紀州犬の脾臓捻転

8歳の雄の紀州犬が急に虚脱して座り込んでしまった。貧血しているようでふらふらしているという症状で、緊急来院した。確かに粘膜の色は貧血色だが、聴診で心音が弱く、不整脈もあった。粘膜再充当時間が遅延し、ショック状態だった。腹部は全体に腫大しており、触診すると実質感があった。レントゲン写真とエコー検査で、巨大化した脾臓とカラードプラーにより、脾臓内の血管内の血流がほとんど無いことと、静脈内に血栓もみられた。
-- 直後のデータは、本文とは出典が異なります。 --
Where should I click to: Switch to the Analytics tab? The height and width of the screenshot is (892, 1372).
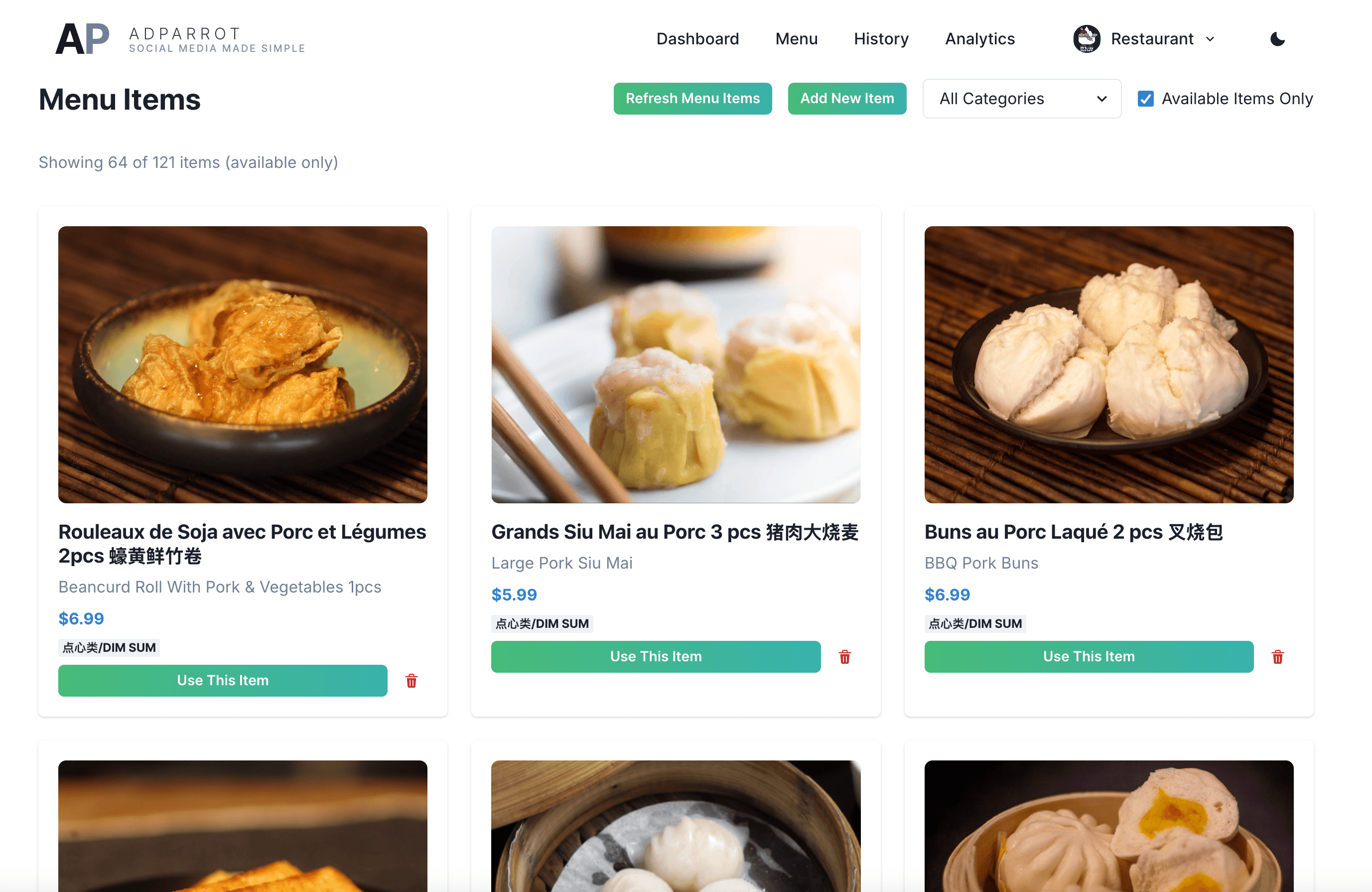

以上のことから脾臓捻転と診断した。血液検査では中等度の貧血と白血球増多(好中球・単球増多)とストレスパターン、および血小板の中等度低下がみられたが、それ以外の異常は無かった。心電図検査では心室性頻拍が散発的に発現。来院してすぐに静脈点滴を開始し、ショックに対応した治療に入った。検査結果を確認し、脾臓捻転と診断してすぐ、開腹手術を実施。脾臓の捻転を確認し、捻じれを戻しても脾臓の黒ずんだ色は戻らなかった為、脾臓の摘出手術を行なった。他臓器に異常がないことを確認し、閉腹。その後は翌日から食事を食べだし、歩いて外でトイレができるようになった。その後は回復も早く4日目には退院することができた。